— Task to carry out —
Only one portion of the data is to be written out: from the line bearing "Given: Open options" through the line bearing "Click the Diameter column header". Write it exactly as it appears.

— Extracted information —
- Opening Delimiter -
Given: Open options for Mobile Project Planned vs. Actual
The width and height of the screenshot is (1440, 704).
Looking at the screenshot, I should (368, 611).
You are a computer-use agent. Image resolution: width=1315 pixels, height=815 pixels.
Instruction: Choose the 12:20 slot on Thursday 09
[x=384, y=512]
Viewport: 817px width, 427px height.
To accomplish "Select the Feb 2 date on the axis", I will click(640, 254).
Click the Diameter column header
- Closing Delimiter -
- Opening Delimiter -
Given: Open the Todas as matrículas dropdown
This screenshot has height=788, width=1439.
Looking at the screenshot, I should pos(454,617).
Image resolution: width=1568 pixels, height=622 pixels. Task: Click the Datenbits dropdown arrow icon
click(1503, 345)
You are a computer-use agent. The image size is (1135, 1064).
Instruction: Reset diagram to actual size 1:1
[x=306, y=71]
- Closing Delimiter -
- Opening Delimiter -
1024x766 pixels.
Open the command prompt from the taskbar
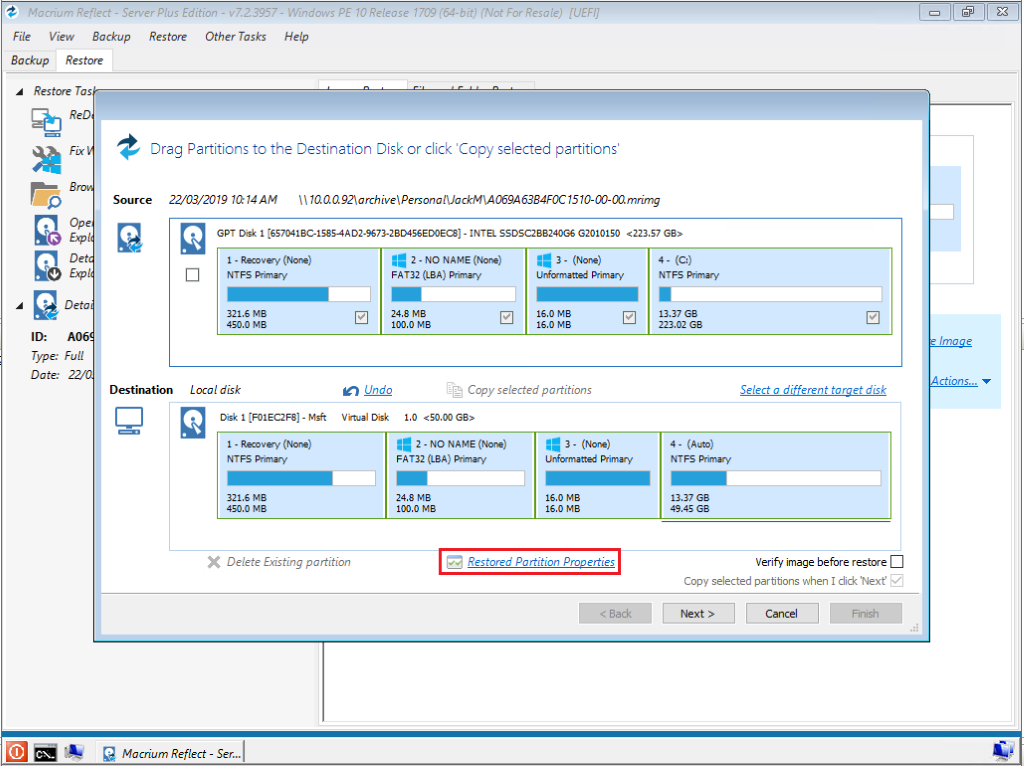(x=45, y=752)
- Closing Delimiter -
— The answer —
Given: Open options for Mobile Project Planned vs. Actual
The width and height of the screenshot is (1440, 704).
Looking at the screenshot, I should (368, 611).
You are a computer-use agent. Image resolution: width=1315 pixels, height=815 pixels.
Instruction: Choose the 12:20 slot on Thursday 09
[x=384, y=512]
Viewport: 817px width, 427px height.
To accomplish "Select the Feb 2 date on the axis", I will click(640, 254).
Click the Diameter column header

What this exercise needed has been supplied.